People want to be sure that the vaccination jab they get for SARS-CoV-2 is legit, safe and tested. In a report for Bhekisisa Centre for Health Journalism, Darren Taylor investigated the risk of counterfeit vaccines making their way to Africa.
This is Taylor’s final piece in a three-part series investigating COVID-related organised crime in Africa, supported by a grant from the Global Initiative Against Transnational Organised Crime (GI-TOC). The first was about barcoding vaccine imports and the second covered the risks of vaccine trafficking in South Africa. Crime and (no) punishment: Why Africa’s ports are vulnerable to counterfeit COVID vaccines, published on 18 February 2021, looks at the potential for the entry and distribution of bogus pandemic meds.
His investigation identified Mombasa, Kenya’s chief port and the fifth-busiest in Africa, as a problem. It is already top of the list of ports that are major conduits for falsified and substandard medicines.
Others of concern included Djibouti, which serves as Ethiopia’s port, because of its strategic position as an entry point of Chinese products into Africa.
He also quoted a UN Office on Drugs & Crime (Unodc) research brief that which identified the ports of Lomé (Togo) and Cotonou (Benin) “as key entry points for falsified and substandard pharmaceutical products related to the COVID-19 pandemic”. And Libya was noted as being the “epicentre” of trafficking in stolen pharmaceuticals in North Africa.
Taylor interviewed a multitude of experts. The big names included Interpol East Africa crime intelligence analyst John-Patrick Broome, Mark Micallef of the Global Initiative against Transnational Organised Crime, crime analyst Maurice Ogbonnaya who is a former security official in Nigeria’s National Assembly, and Intellectual Property (IP) lawyers Marius Schneider and Nora Ho Tu Nam who act as advisers to some of the world’s largest pharmaceutical companies.
Others Taylor spoke to on the ground include an unidentified Mombasa port official, a former trafficker in illicit medicines, police officers and customs officials.
He also assessed the role of legislation such as free trade zones, which are areas where goods are received and re-exported without the intervention of customs authorities. Experts have identified these zones as “arguably the biggest threat to the safety of vaccine supplies in Africa,” he wrote.
Taylor found that African port officials’ attitudes are “lax” and their investigative methodology is “behind the times”. “Medical regulations are low on the law agenda because of more pressing issues, like terrorism,” he said. “They just don’t seem to care that thousands are dying from illicit medicines, like fake malaria tablets, for example.”
Lack of legislation, namely a continental and global strategy to stop the spread of fake COVID vaccines, also plays its part.

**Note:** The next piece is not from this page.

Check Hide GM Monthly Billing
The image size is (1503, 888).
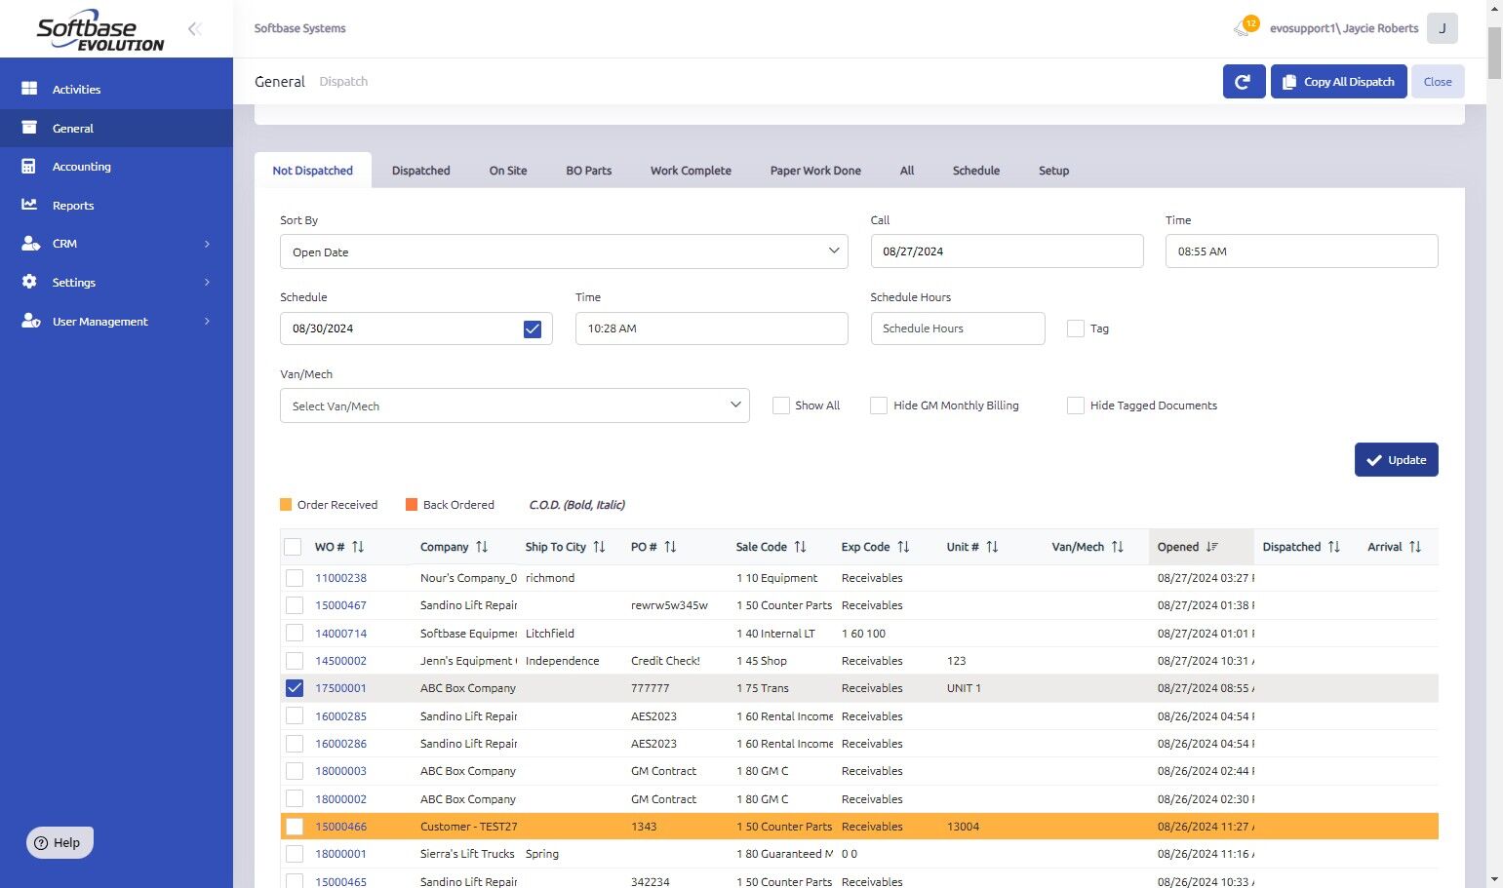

And unregistered medicines are not considered a serious crime in Africa. Taylor’s investigation quoted IP lawyer Schneider saying, “If the past is anything to go by, punishment for people in Africa caught distributing falsified vaccines won’t be harsh because fake medicine is usually regarded as a violation of intellectual property rights, and not a crime, in many parts of the world, including Africa.”